* WHAT YOU WILL DO
Pictures should be omitted; restate word for word the lines from the one holding "[分享到腾讯微博] (1156, 1568)" through the last line of the entries below.

── INFORMATION SUPPLIED

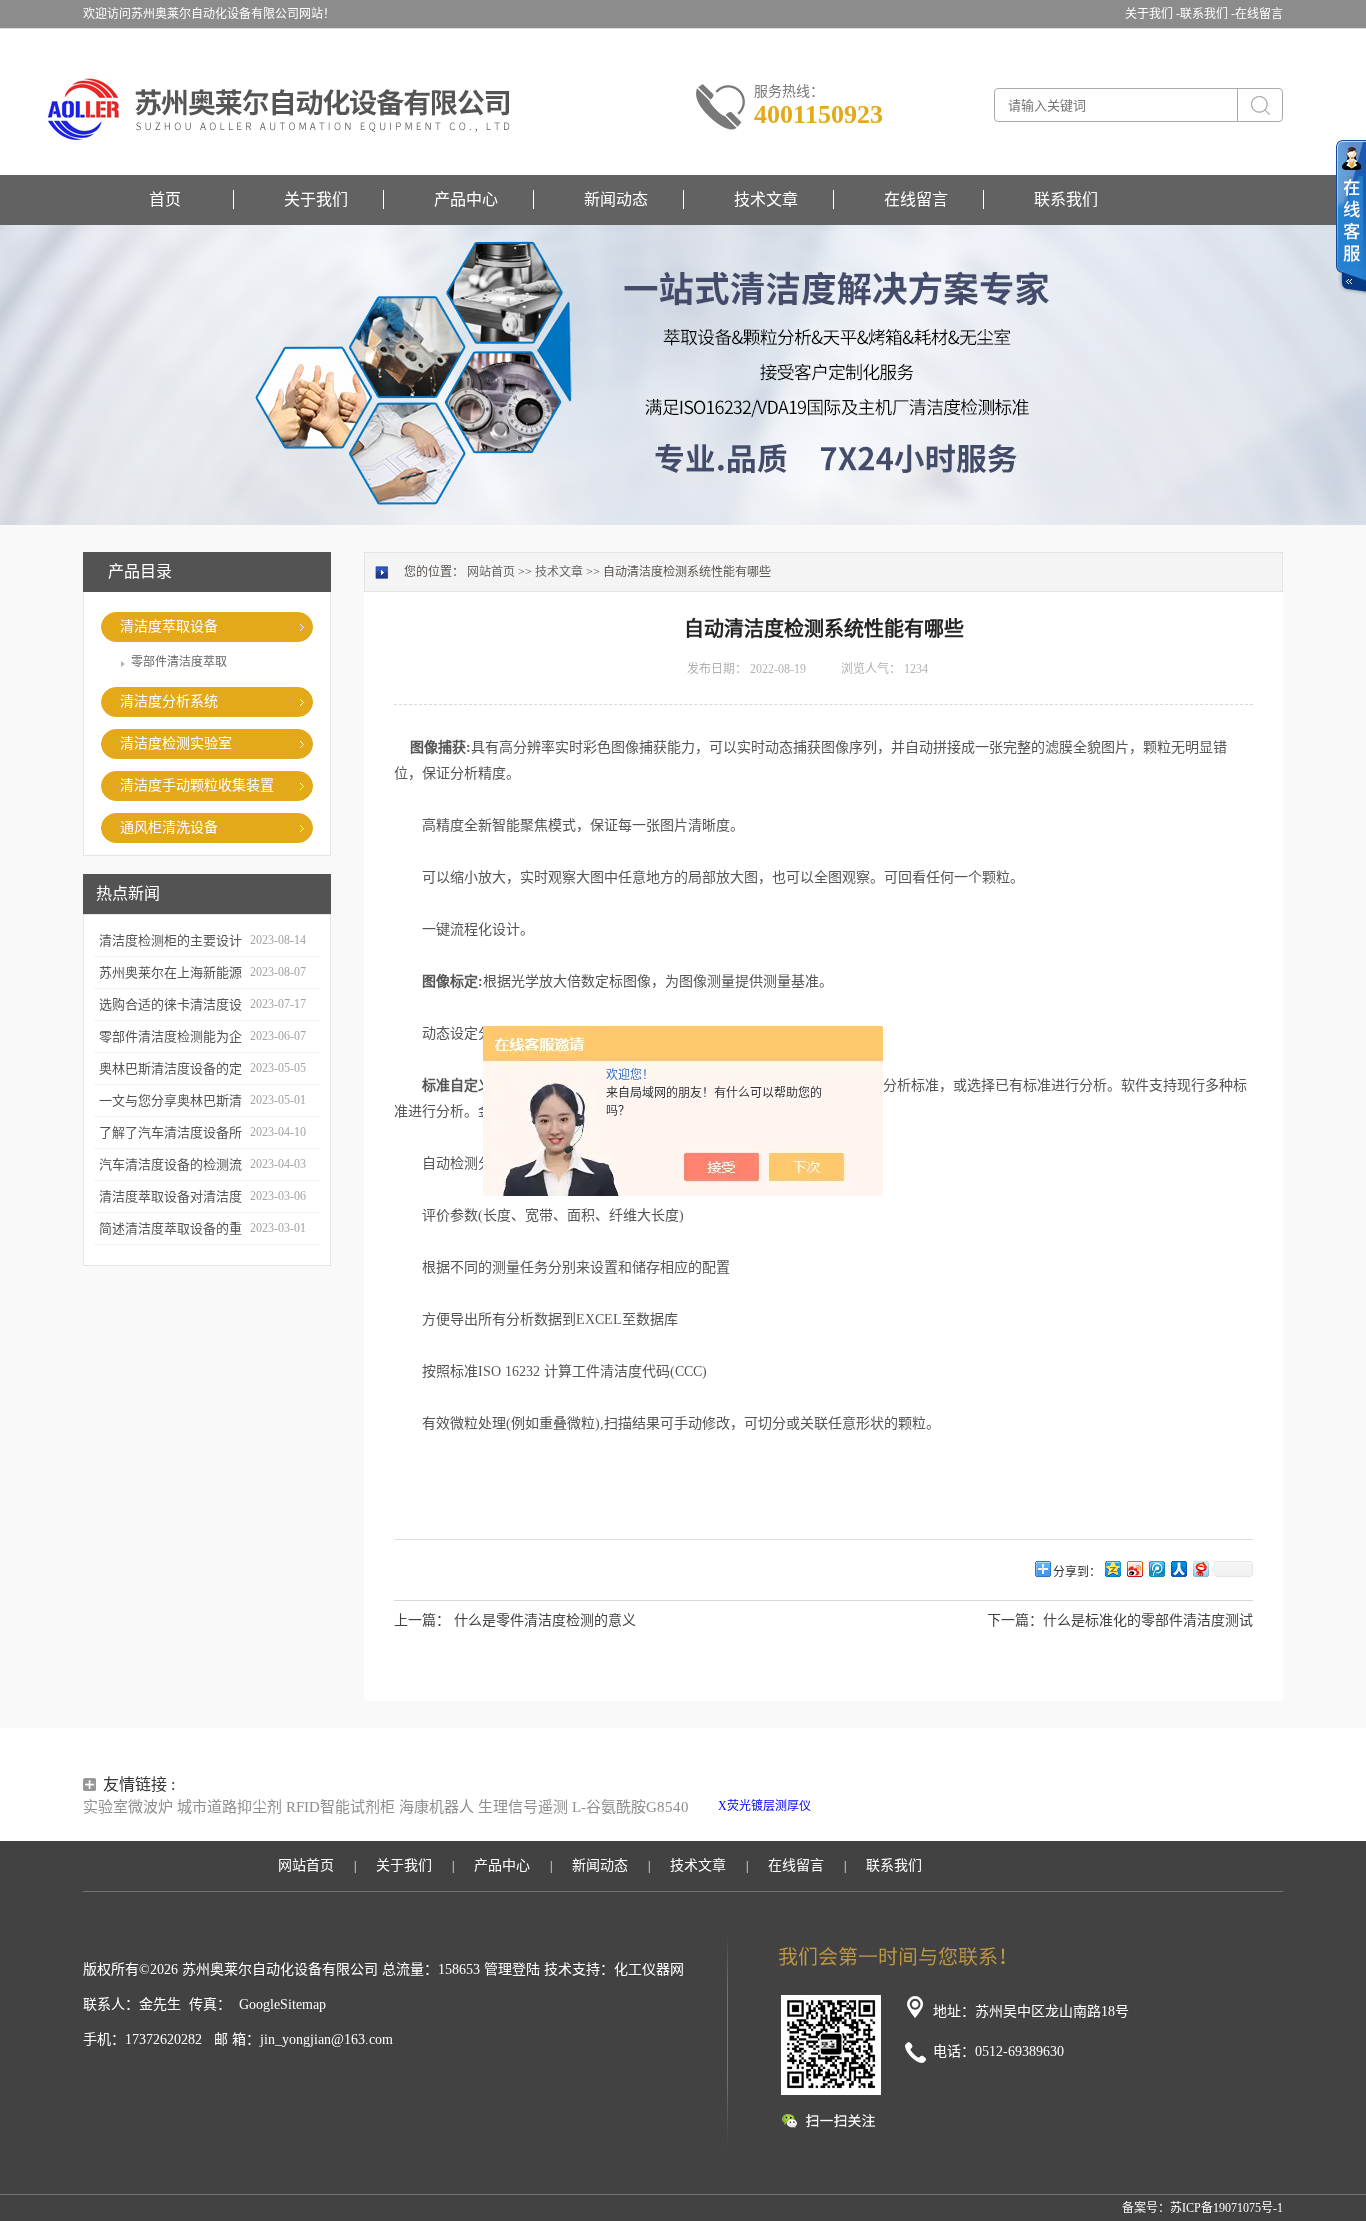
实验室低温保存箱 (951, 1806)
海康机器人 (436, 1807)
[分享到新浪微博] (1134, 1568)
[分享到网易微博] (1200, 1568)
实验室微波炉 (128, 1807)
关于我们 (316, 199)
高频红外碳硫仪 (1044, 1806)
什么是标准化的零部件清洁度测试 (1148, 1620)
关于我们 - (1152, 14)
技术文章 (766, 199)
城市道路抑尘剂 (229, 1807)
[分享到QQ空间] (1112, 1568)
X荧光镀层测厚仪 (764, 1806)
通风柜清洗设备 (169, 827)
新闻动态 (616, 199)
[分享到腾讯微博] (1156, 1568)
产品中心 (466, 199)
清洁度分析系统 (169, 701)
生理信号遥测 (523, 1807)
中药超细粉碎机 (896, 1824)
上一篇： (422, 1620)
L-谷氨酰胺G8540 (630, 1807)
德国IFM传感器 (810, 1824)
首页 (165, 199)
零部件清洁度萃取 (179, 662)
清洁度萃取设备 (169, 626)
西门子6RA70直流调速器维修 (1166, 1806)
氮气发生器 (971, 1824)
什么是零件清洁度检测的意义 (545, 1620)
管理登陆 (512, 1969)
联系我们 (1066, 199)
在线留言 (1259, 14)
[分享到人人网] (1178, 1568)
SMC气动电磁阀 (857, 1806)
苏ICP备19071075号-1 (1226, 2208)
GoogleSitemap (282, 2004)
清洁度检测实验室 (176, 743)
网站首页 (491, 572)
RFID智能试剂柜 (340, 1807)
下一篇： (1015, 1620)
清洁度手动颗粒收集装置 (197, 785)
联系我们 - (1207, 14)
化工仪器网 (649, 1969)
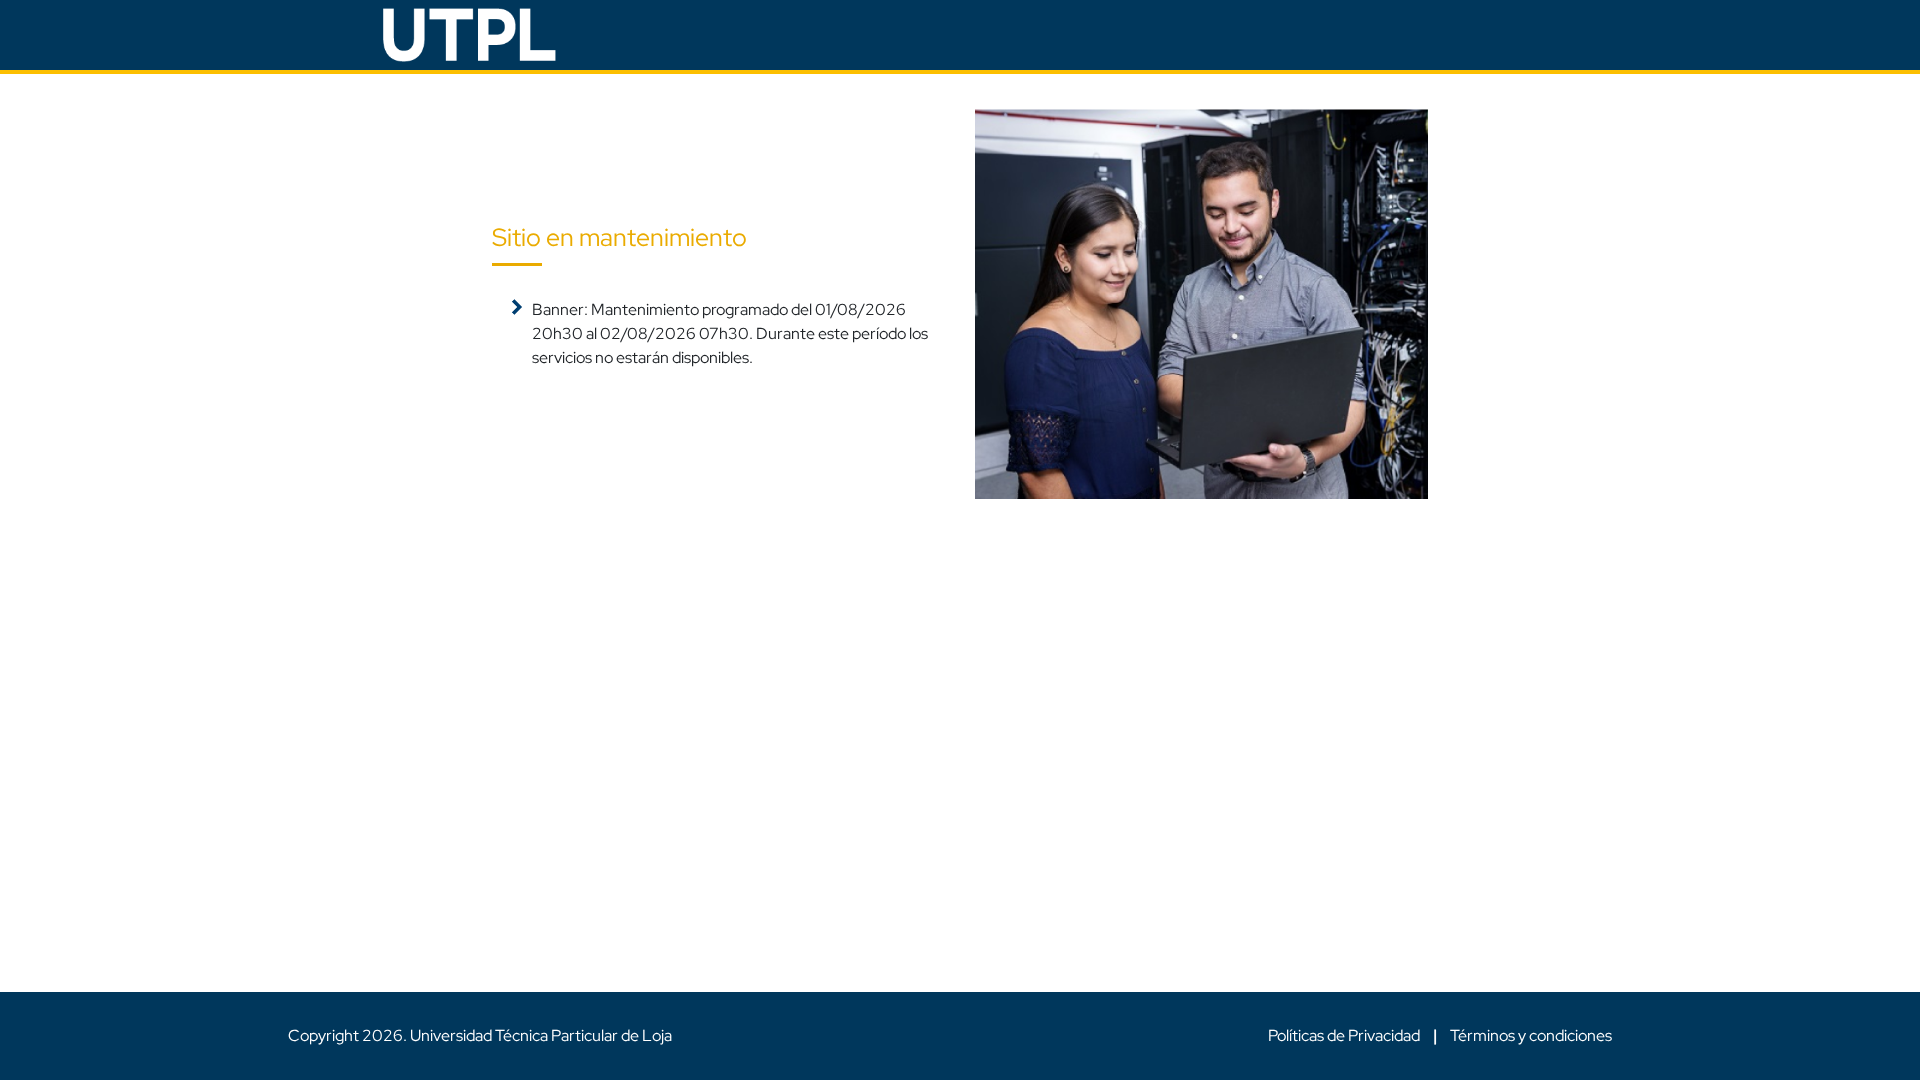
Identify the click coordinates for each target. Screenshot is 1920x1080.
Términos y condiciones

────

* YOUR RESPONSE
[分享到腾讯微博] (1156, 1568)
产品中心 (466, 199)
清洁度分析系统 (169, 701)
生理信号遥测 (523, 1807)
中药超细粉碎机 (896, 1824)
上一篇： (422, 1620)
L-谷氨酰胺G8540 (630, 1807)
德国IFM传感器 (810, 1824)
首页 (165, 199)
零部件清洁度萃取 (179, 662)
清洁度萃取设备 (169, 626)
西门子6RA70直流调速器维修 (1166, 1806)
氮气发生器 (971, 1824)
什么是零件清洁度检测的意义 (545, 1620)
管理登陆 (512, 1969)
联系我们 (1066, 199)
在线留言 (1259, 14)
[分享到人人网] (1178, 1568)
SMC气动电磁阀 (857, 1806)
苏ICP备19071075号-1 (1226, 2208)
GoogleSitemap (282, 2004)
清洁度检测实验室 (176, 743)
网站首页 (491, 572)
RFID智能试剂柜 (340, 1807)
下一篇： (1015, 1620)
清洁度手动颗粒收集装置 (197, 785)
联系我们 - (1207, 14)
化工仪器网 (649, 1969)
Identify the click coordinates for each target. Screenshot is 1920x1080.
Términos y condiciones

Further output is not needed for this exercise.